Republicans say they now have a stronger hand because of the government's need to increase its $16.4 trillion borrowing limit. The government hit the debt ceiling this week, and the Treasury Department warns it will be unable to pay its bills in about two months unless it can borrow more. Congressional Republicans say they will not vote to raise the debt ceiling unless there is a deal to make spending cuts.
'The devil is in the details'
The White House insists that the government must meet its obligations, and thus raising the debt ceiling is non-negotiable. Some Democrats, however, say that the bargaining advantage has shifted toward the GOP.
White House officials still believe that the framework previously discussed by Obama and Boehner offers ample scope for a deal to avoid the automatic spending cuts, known as a sequester, sources said. Such a deal, they say, could yield legislation that would also raise the debt ceiling.

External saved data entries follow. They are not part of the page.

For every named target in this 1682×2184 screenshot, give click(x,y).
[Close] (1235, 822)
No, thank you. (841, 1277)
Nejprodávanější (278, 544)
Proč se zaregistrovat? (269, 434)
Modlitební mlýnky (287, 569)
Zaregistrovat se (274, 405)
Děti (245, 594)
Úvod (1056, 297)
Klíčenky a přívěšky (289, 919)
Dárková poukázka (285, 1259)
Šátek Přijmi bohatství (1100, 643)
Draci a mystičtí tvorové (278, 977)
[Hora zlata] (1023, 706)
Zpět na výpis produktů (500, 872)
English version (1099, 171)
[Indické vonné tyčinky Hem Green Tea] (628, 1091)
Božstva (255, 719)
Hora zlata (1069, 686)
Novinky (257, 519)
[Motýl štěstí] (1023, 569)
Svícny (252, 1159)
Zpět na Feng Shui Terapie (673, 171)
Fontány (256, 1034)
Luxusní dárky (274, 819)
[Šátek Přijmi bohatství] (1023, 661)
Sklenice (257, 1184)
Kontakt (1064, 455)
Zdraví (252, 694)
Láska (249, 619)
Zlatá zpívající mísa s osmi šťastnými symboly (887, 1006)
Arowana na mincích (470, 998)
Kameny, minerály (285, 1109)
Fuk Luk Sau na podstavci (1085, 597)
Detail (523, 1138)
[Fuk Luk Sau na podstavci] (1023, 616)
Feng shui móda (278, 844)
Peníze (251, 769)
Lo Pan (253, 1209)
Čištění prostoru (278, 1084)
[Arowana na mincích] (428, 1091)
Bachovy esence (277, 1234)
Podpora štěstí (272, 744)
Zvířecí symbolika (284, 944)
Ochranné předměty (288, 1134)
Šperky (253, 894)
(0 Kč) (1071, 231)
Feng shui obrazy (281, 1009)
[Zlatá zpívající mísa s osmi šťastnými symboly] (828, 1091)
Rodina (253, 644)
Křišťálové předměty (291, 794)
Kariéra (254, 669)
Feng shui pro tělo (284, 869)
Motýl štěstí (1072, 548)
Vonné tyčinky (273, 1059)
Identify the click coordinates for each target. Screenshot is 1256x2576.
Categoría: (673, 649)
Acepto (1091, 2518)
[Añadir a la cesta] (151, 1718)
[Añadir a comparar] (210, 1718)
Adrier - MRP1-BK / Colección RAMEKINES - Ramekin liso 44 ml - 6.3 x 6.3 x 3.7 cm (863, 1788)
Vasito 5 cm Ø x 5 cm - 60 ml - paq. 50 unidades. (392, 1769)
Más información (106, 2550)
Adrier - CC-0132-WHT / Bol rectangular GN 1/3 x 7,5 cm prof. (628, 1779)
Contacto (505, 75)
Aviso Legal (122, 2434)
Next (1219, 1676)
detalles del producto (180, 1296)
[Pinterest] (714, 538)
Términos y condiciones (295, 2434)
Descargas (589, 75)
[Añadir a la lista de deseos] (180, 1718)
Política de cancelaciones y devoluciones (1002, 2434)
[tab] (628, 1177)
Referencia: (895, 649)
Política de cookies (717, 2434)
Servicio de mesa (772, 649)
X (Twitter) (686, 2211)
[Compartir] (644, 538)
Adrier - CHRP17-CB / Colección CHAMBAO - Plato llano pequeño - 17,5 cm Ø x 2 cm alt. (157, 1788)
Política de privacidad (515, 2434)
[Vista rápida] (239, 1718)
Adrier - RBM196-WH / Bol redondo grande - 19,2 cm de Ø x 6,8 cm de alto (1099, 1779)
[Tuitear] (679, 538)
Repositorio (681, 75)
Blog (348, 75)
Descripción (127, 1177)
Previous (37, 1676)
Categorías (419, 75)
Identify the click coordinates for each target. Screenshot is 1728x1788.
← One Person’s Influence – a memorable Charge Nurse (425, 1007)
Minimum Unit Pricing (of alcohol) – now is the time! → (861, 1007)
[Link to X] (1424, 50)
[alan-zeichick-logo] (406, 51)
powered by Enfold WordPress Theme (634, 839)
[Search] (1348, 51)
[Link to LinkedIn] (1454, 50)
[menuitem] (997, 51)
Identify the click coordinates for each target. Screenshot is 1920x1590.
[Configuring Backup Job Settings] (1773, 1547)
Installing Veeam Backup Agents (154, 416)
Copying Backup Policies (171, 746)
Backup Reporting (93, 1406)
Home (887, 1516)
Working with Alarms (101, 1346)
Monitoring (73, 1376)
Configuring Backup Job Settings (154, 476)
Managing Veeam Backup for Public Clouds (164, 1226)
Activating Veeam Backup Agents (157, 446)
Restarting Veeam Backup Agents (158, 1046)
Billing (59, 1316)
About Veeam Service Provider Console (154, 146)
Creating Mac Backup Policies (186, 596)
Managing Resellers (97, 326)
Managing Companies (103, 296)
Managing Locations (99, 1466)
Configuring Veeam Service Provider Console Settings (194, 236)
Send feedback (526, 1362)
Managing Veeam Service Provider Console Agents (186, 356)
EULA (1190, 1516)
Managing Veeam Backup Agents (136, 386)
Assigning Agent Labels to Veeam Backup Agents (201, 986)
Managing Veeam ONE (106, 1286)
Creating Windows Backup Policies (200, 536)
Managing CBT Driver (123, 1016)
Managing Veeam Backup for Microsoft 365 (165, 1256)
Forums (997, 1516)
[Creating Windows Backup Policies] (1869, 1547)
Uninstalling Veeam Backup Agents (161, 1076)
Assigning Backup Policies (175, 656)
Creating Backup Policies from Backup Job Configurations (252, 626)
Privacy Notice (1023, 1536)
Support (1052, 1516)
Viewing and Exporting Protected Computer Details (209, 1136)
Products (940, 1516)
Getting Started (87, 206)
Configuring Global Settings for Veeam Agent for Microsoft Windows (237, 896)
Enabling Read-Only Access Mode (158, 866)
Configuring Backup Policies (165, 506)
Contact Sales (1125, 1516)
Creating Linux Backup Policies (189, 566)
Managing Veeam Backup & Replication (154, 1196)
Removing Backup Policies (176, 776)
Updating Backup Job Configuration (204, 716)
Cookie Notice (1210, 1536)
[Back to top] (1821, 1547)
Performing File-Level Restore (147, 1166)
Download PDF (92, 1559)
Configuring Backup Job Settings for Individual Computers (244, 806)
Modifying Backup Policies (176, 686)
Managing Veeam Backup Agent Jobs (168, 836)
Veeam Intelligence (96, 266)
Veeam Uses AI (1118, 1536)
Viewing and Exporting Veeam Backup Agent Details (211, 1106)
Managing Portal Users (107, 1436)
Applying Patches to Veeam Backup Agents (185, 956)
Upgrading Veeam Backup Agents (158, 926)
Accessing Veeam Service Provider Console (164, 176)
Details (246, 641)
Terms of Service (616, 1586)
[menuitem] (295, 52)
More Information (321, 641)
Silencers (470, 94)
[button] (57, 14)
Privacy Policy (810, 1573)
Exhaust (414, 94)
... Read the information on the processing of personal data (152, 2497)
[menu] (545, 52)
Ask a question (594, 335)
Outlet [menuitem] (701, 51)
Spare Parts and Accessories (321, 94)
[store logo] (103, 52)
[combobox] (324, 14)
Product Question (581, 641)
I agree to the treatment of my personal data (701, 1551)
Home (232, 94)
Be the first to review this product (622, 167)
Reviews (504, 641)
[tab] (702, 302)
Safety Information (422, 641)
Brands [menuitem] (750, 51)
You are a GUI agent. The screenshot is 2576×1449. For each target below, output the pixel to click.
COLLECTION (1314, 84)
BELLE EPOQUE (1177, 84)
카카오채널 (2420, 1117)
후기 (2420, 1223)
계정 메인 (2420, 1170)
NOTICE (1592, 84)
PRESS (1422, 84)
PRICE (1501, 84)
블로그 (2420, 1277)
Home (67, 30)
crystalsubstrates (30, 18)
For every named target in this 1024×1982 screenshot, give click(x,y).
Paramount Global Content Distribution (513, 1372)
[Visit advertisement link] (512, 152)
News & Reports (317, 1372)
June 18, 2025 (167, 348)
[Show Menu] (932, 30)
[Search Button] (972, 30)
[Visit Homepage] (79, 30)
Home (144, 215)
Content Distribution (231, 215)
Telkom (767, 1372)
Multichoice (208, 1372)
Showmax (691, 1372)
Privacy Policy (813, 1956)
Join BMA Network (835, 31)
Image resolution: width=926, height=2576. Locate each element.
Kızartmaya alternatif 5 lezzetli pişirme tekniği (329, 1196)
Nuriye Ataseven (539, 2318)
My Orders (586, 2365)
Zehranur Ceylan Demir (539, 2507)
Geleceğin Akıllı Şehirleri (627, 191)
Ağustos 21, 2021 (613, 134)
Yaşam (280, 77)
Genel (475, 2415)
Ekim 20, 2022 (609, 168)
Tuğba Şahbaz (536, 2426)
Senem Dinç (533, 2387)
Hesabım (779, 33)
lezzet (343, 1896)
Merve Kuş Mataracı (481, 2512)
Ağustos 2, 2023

Privately, some Republicans are not opposed to the approach. The GOP is "generally open to the framework, but the devil is in the details," said one Republican leadership aide.
Still, the GOP plans to press its case that the time to discuss increasing taxes is over and the focus now must be on cutting spending. At a closed-door meeting Friday, Boehner told House Republicans that any increase in the debt limit must be accompanied by spending cuts and reforms of a greater amount, said a person in the room.
During the negotiations between Obama and Boehner, the president offered about $900 billion in spending cuts, including $600 billion to entitlement programs such as Medicare. Obama says tax revenues must be further increased in exchange for spending cuts. The bill approved by Congress this week raised slightly more than $600 billion of revenue over 10 years by raising tax rates. Obama now wants to raise about $600 billion more by limiting tax breaks.
'The next flash points'
The discussion of a new grand bargain would center on replacing the sequester, which is set to slice domestic and military spending by $1.2 trillion over a decade. "He's willing to have negotiations on further long-term deficit reduction and he's willing to do that in a balanced way," said Rep. Chris Van Hollen, D-Md.
Republicans, however, say they will put the debt limit at the center of negotiations and are willing to shut down the federal government in March, when a resolution funding it expires.
"The coming deadlines will be the next flash points in our ongoing fight to bring fiscal sanity to Washington," Sen. John Cornyn, R-Tex., said Friday. "It may be necessary to partially shut down the government in order to secure the long-term fiscal well-being of our country."